必要な作業:
- 1) 次の(a)〜(c)がBioSentinelに関する文章の内容と一致するかどうかを、それぞれ「はい」か「いいえ」で答え、判断の根拠となる文章中の語句をそのまま引用してください。(a) BioSentinelは2022年11月16日にスペース・ローンチ・システムで打ち上げられた。(b) このミッションはNASAジェット推進研究所が推進している。(c) アルテミス1号に相乗する衛星として選定されたキューブサットは5機である。
- 2) BioSentinelに関する文章を、最後の文の次から書き進めてください。

提供テキスト:
******************************

BioSentinelは2013年に選定され、その6から12ヶ月にわたるミッションで宇宙機は深宇宙の放射線環境下で運用される[3]。
ミッションはNASAエイムズ研究センターが推進している。
Biosentinelはスペース・ローンチ・システムによって2022年11月16日に打ち上げられた。ロケットから放出された直後、Biosentinelが発したテレメトリは機体が回転状態にあることを示していた。NASAはディープスペースネットワークを使ってBiosentinelに回転を止める指示を送り、その後姿勢は安定する。11月22日には月フライバイが行われた[4]。酵母を使った実験は12月から開始される予定となっている。
BioSentinelはNASAのスペース・ローンチ・システムの最初の試験飛行であるアルテミス1号に相乗する衛星として選定された10機のキューブサットの一つである。宇宙機はロケットにより月近傍の宇宙空間に投入された。NASAが地球低軌道以遠の深宇宙に生物を送るのは、最後の有人月探査ミッションである1972年のアポロ17号以来となる。
BioSentinelはバイオセンサーとして出芽酵母Saccharomyces cerevisiaeを使って深宇宙の放射線環境に晒された後のDNA損傷応答を検出・測定する[5]。このミッションには2種類の酵母菌株が選定された。一つはDNA修復を得意とする野生型株で、もう一つはDNA二本鎖切断 (DSB) の修復能力を、あらかじめ放射線による有害な変異により欠損させた株である。出芽酵母が選ばれたのは、宇宙空間での過去の実験実績がある他に、DSBの修復機構を筆頭にヒトの細胞との類似点があるからである[1]。バイオセンサーは遺伝子組換え酵母株と代謝を検出する指示薬を含んだ培地から構成される。酵母の生存には十分なDNA修復能力が必要である。つまり、酵母の代謝活動と成長を確認することによって、DNA損傷の修復に成功していることを間接的に知ることができる[1][3]。

******************************

抽出情報:
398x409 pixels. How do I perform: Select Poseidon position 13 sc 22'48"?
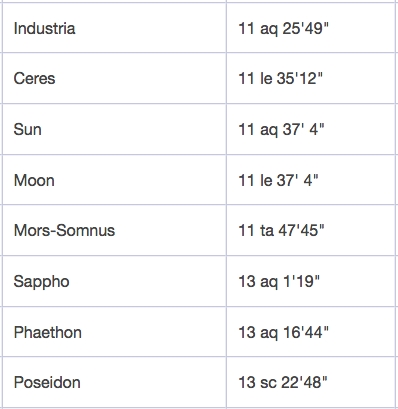283,382
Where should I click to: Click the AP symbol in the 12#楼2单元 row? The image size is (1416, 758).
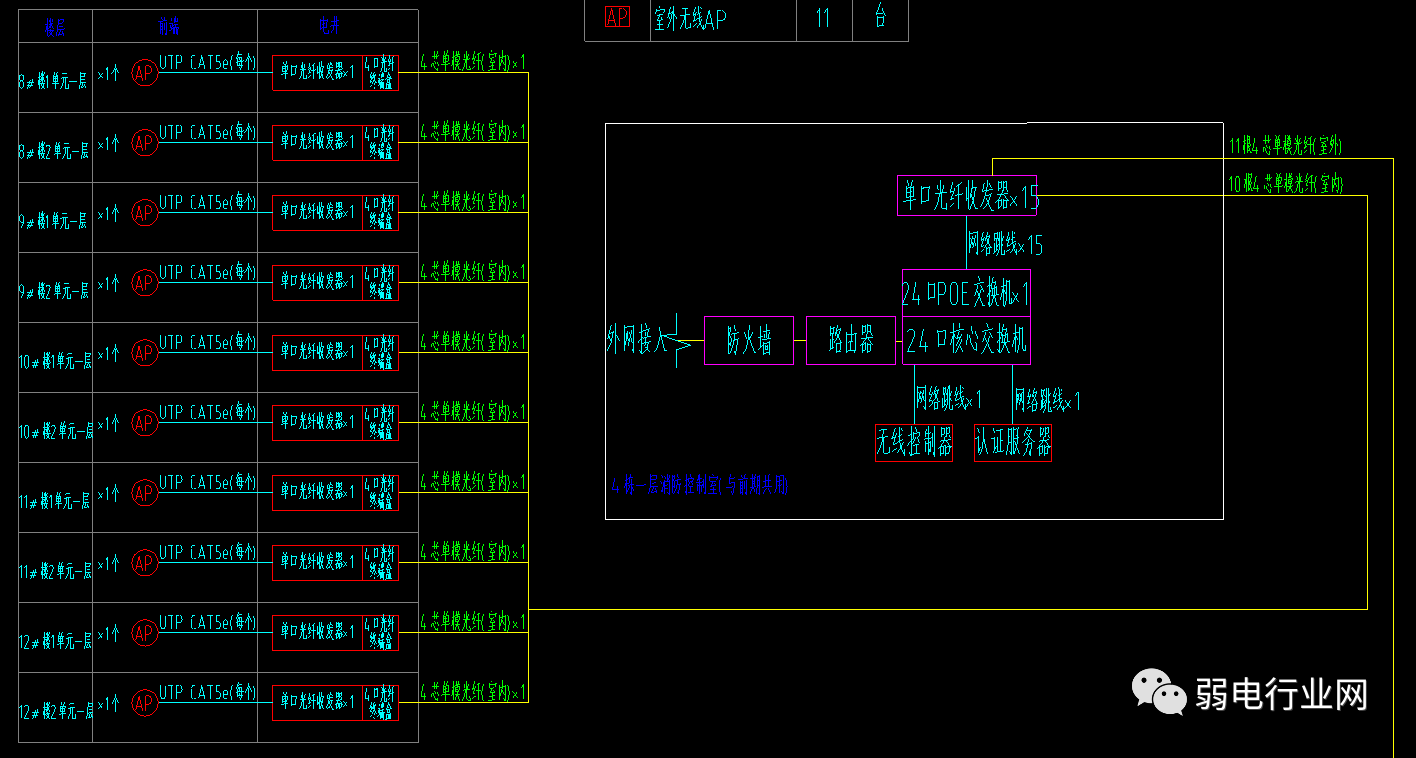click(x=145, y=702)
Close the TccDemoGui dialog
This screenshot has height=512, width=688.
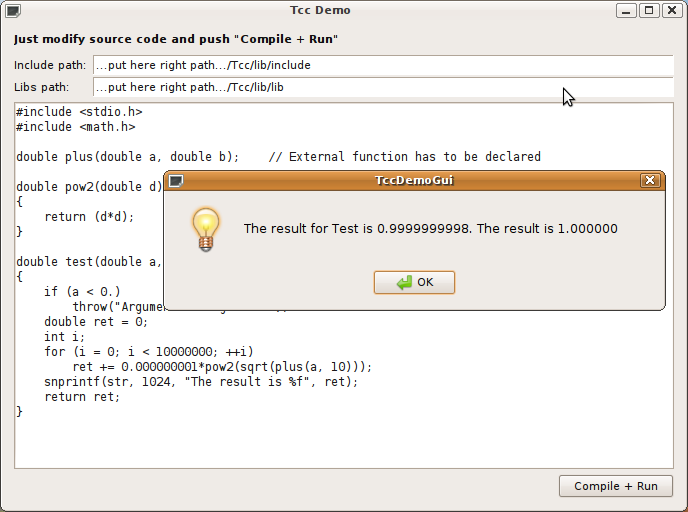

******************************

解答一覧:
- 1)
(a) はい。「Biosentinelはスペース・ローンチ・システムによって2022年11月16日に打ち上げられた」
(b) いいえ。「ミッションはNASAエイムズ研究センターが推進している」
(c) いいえ。「選定された10機のキューブサットの一つである」

- 2)
月フライバイと宇宙機のチェックアウトを済ませた後、酵母を含んだウェルの一組目に専用の培地を接種して、科学ミッションフェーズが開始される[3]。18ヶ月間のミッション中、複数の組のウェルが異なるタイミングで起動する。一つの予備の組のウェルは太陽粒子現象 (SPE) が発生した際に起動する。合計でおおよそ4から5ラドの吸収線量が予想されている[1]。ペイロードの科学データと宇宙機のテレメトリは機内で保存されたのちに地上に伝送される[3]。
生体計測の結果は搭載された放射線センサーと線量計の情報と比較が行われる。また、比較基準としてBioSentinelと同一のペイロードが3つ製造される。そのうち1つは、地磁気によって守られているため放射線環境が比較的平穏な地球低軌道にある、国際宇宙ステーションの船外で宇宙空間に暴露される[1][3]。